Apps that embed the CCTP in their code will now enable users to burn their USDC on the source blockchain, then mint it on the chain to which they’re transferring the funds. Because it’s permissionless, the company says that developers can build on top of the CCTP and deliver new use cases, such as digital asset swaps, deposits on decentralized exchanges and buying NFTs across Ethereum and Avalanche, according to a statement from Circle.

A number of developers have already integrated the CCTP, which was discussed on Blockworks’ 0xResearch podcast in March. It is currently used by wallets and infrastructure providers, including Celer, Hyperlane, LayerZero, LI.FI, MetaMask, Multichain, Rarimo, Router, Socket, Wanchain and Wormhole, according to a blog post written by Circle’s vice president of product, Joao Reginatto.

Reginatto added that lock-and-mint bridging was the standard before this idea of burn and mint.
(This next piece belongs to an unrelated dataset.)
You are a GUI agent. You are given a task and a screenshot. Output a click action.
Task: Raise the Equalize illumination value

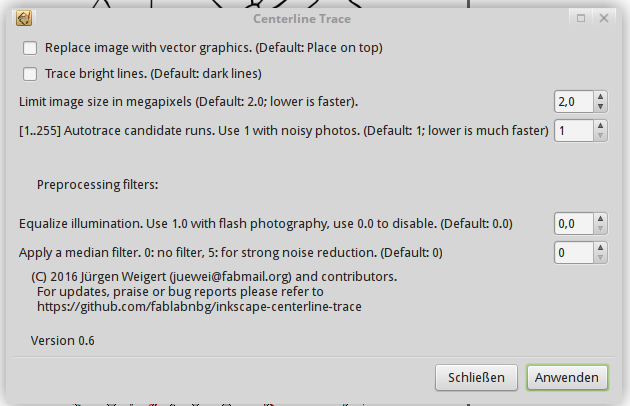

This caused “a proliferation of synthetic USDC assets,” he wrote, noting that these synthetic tokens “resulted in fragmented liquidity, security risks due to large amounts of the native asset locked on-chain, and confusing developer and end-user experiences.”

Blockworks Research Senior Analyst Sam Martin said that billions of dollars have been lost as a result of bridge hacks, which he said usually involves lock-and-mint bridging solutions. “The larger the dollar value locked on the source chain, the larger the incentives are for hackers to figure out how to exploit the bridge’s contracts.”

Martin added that the CCTP “is a much safer mechanism for moving value across chains, and should result in less fragmented liquidity across various DeFi ecosystems.”